Economic Optimization of Hybrid Energy Storage Capacity for Wind Power Based on Coordinated SGMD and PSO

1
School of Energy and Power Engineering, Inner Mongolia University of Technology, Hohhot 010051, China
2
Huaneng Wulatezhongqi New Energy Power Generation Co., Ltd., Bayannur 015200, China
*
Author to whom correspondence should be addressed.
Energies 2025, 18(10), 2417; https://doi.org/10.3390/en18102417
Submission received: 8 April 2025 / Revised: 5 May 2025 / Accepted: 7 May 2025 / Published: 8 May 2025
(This article belongs to the Section A3: Wind, Wave and Tidal Energy)

Abstract

:
Under the dual carbon objectives, wind power penetration has accelerated markedly. However, the inherent volatility and insufficient peak regulation capability in energy storage allocation hamper efficient grid integration.
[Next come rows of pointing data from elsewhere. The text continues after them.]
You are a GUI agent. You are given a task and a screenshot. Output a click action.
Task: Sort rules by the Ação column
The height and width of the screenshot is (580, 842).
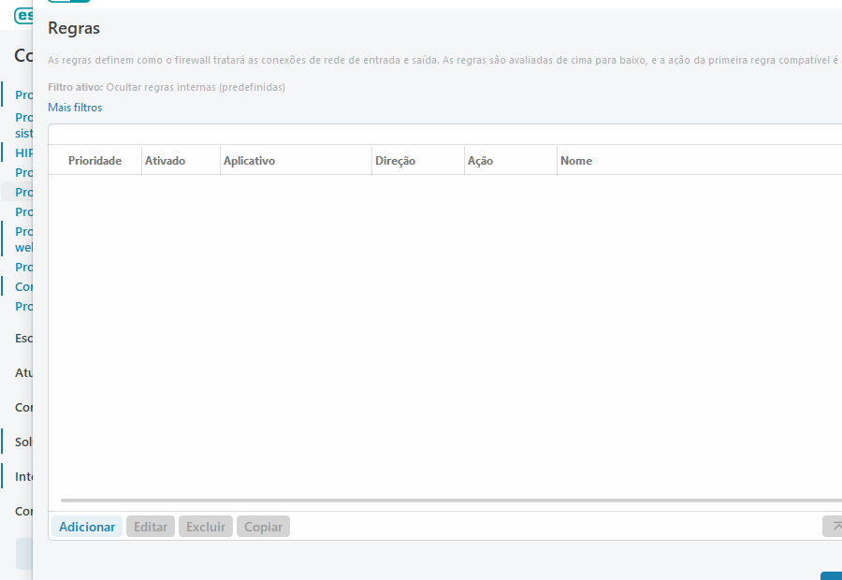point(479,160)
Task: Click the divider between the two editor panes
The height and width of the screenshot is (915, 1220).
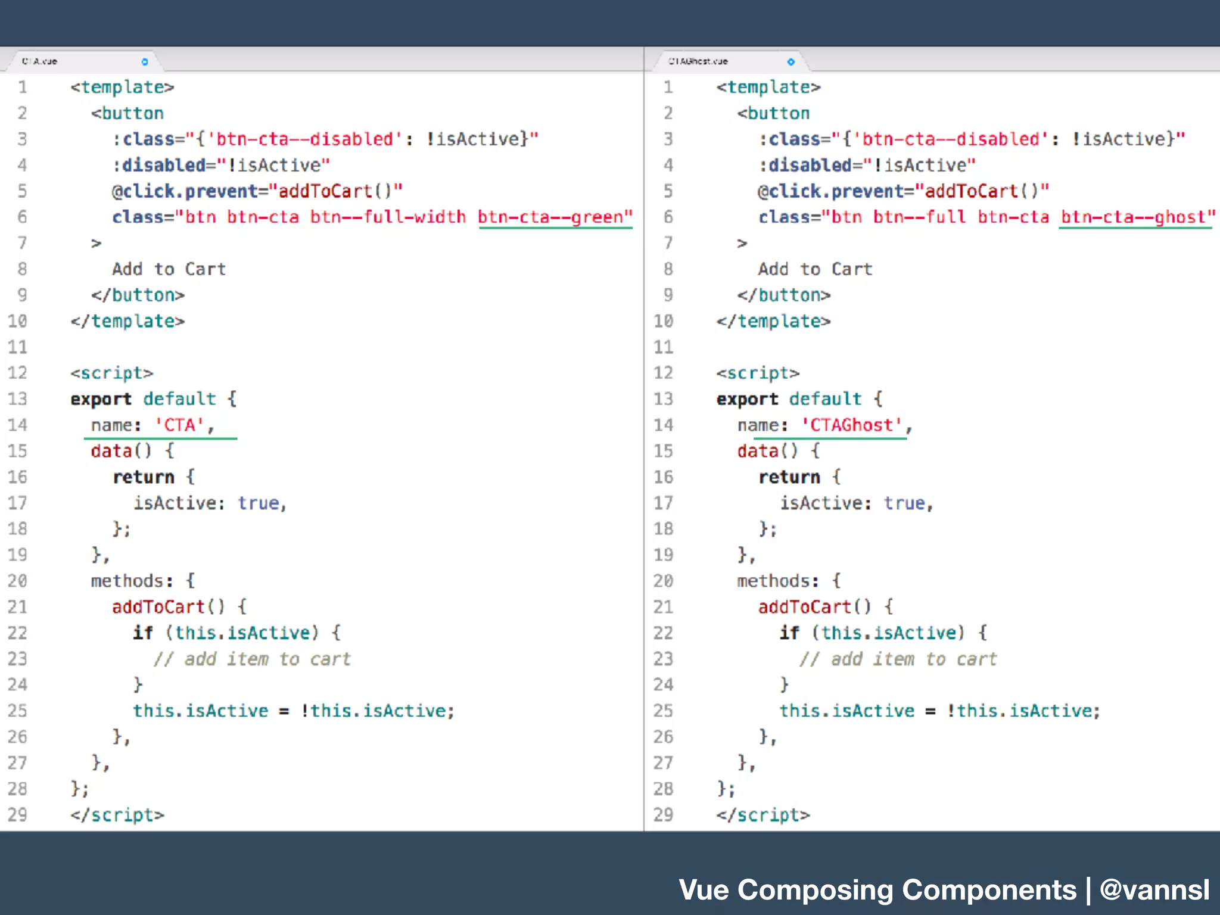Action: 644,453
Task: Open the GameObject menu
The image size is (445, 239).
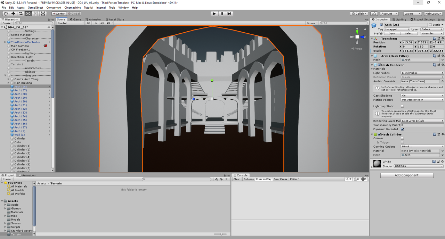Action: coord(35,8)
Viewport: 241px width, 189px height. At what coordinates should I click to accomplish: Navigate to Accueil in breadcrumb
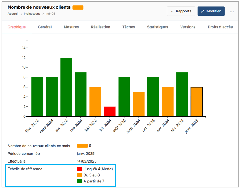[13, 14]
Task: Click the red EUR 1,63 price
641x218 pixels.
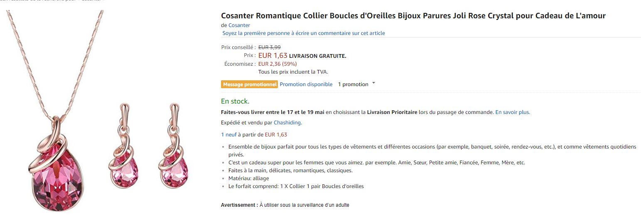Action: (x=273, y=55)
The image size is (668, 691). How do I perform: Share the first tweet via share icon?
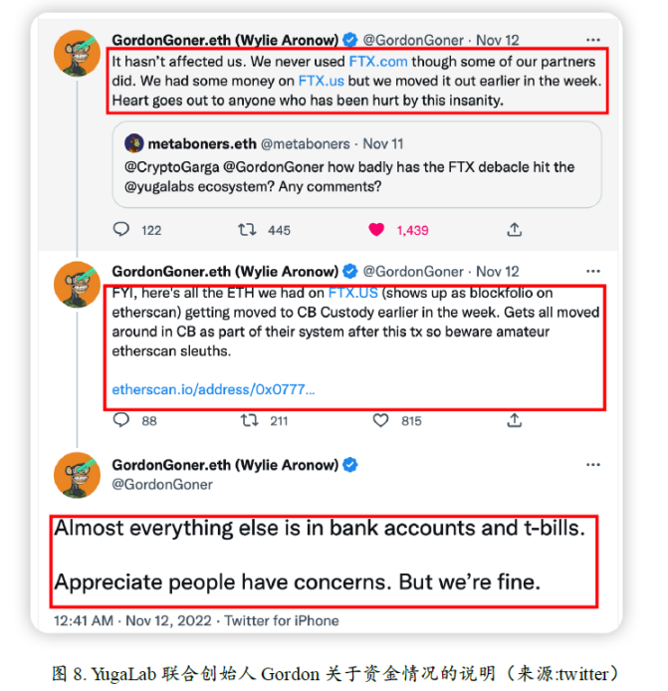515,230
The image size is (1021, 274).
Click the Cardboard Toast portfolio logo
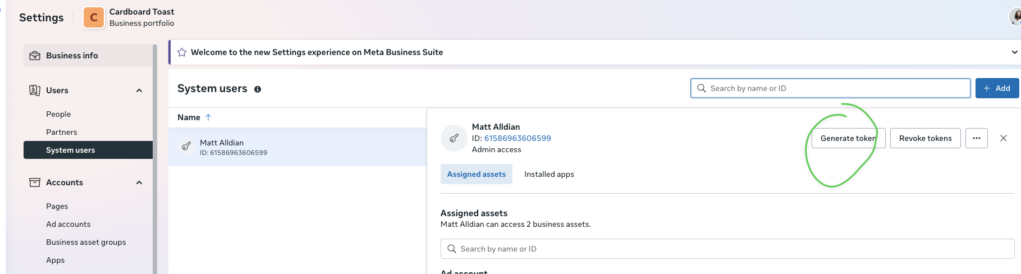coord(94,17)
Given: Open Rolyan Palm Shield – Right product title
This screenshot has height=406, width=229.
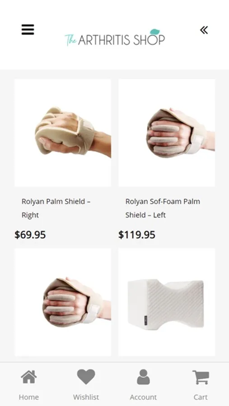Looking at the screenshot, I should [56, 208].
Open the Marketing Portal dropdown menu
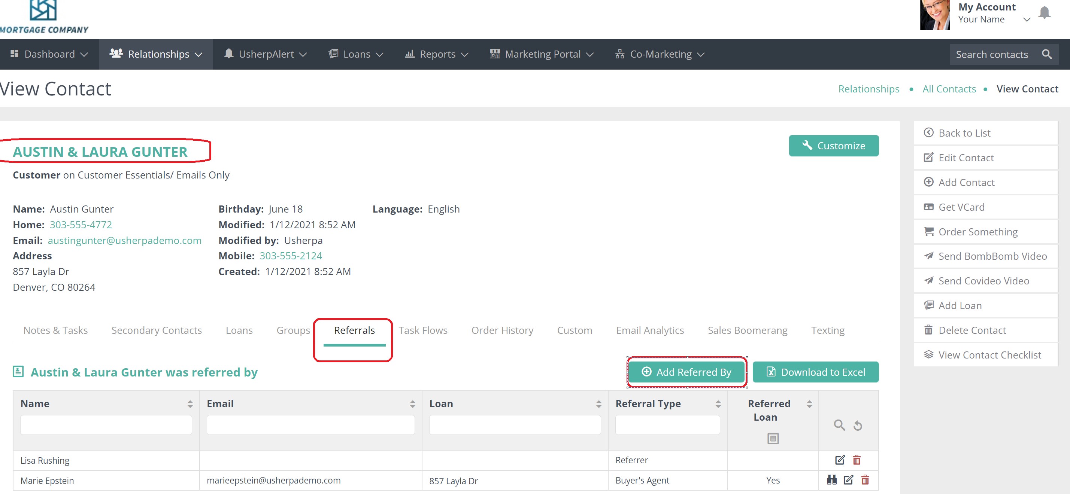Viewport: 1070px width, 494px height. point(542,54)
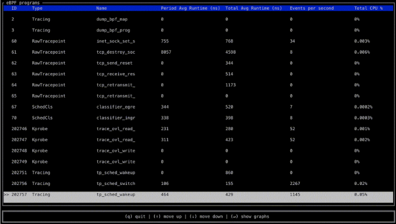Click the inet_sock_set_s RawTracepoint row
Viewport: 396px width, 224px height.
(198, 41)
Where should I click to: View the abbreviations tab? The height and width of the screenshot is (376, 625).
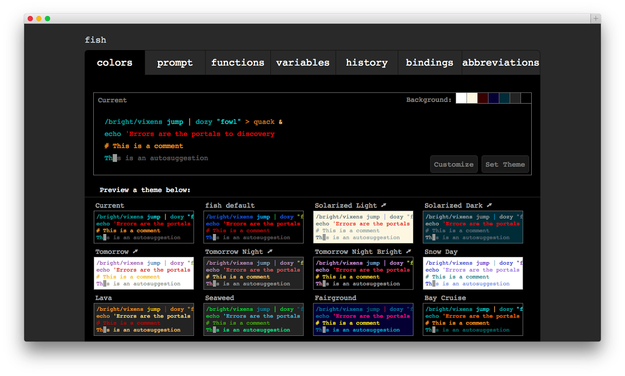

To address these challenges, this paper presents a hybrid storage capacity configuration method that combines Symplectic Geometry Mode Decomposition (SGMD) with Particle Swarm Optimization (PSO). SGMD provides fine-grained, multi-scale decomposition of load–power curves to reduce modal aliasing, while PSO determines globally optimal ESS capacities under peak-shaving constraints. Case-study simulations showed a 25.86% reduction in the storage investment cost compared to EMD-based baselines, maintenance of the state of charge (SOC) within 0.3–0.6, and significantly enhanced overall energy management efficiency. The proposed framework thus offers a cost-effective and robust solution for energy storage at renewable energy plants.

1. Introduction

Driven by the dual carbon objectives, the global energy landscape is undergoing a rapid shift toward low-carbon generation, with the wind power penetration in modern power systems rising sharply [1]. However, the inherent randomness and volatility of wind generation impair reliable peak regulation and complicate load matching, while single-mode energy storage schemes often suffer from poor economic efficiency and limited dispatch flexibility [2,3,4].
A range of decomposition-based storage optimization techniques have been proposed. Zheng Hao et al. applied Empirical Mode Decomposition (EMD) for the joint power–capacity optimization of a lithium-ion battery ESS, which yielded moderate scheduling improvements but was still prone to modal aliasing [5,6]. Jiangbo et al. extended this to a hybrid ESS by combining Ensemble EMD (EEMD) with EMD and accounting for battery degradation. This decoupled the frequency components, but the system was still affected by aliasing errors [7,8]. Yan Qunming’s team improved CEEMD for photovoltaic signal decomposition and coordinated supercapacitor–battery smoothing across scales [9]. Zhang Ping et al. leveraged PSO-tuned Variational Mode Decomposition (VMD) alongside exponential smoothing to separate high- and low-frequency storage power. However, VMD creates high computational complexity [10]. Shi Linjun et al. introduced a battery-grouping control strategy optimized via NSGA-II to enhance economic efficiency and the life cycle but focused solely on electrochemical storage [11]. While these approaches advance individual aspects, no unified framework simultaneously reduces modal aliasing, ensures global economic optimization, and maintains computational efficiency.
To address this gap, we propose a coordinated Symplectic Geometry Mode Decomposition–Particle Swarm Optimization (SGMD–PSO) framework. SGMD performs fine-grained, multi-scale decomposition of load power signals to effectively reduce modal aliasing with low computational overhead; PSO then determines the globally optimal ESS capacities under peak-shaving constraints. Compared to EMD-based baselines, the proposed method achieves both precise power decomposition and significant economic gains. Simulation results demonstrated a 25.86% reduction in the storage investment cost and maintenance of the state of charge (SOC) within 0.3–0.6, showing a marked improvement in system stability and overall energy management performance.
The remainder of this paper is organized as follows: Section 2 introduces the SGMD-PSO methodology. Section 3 describes the case study and simulation setup. Section 4 presents and discusses the results. Finally, Section 5 summarizes the conclusions and outlines future work.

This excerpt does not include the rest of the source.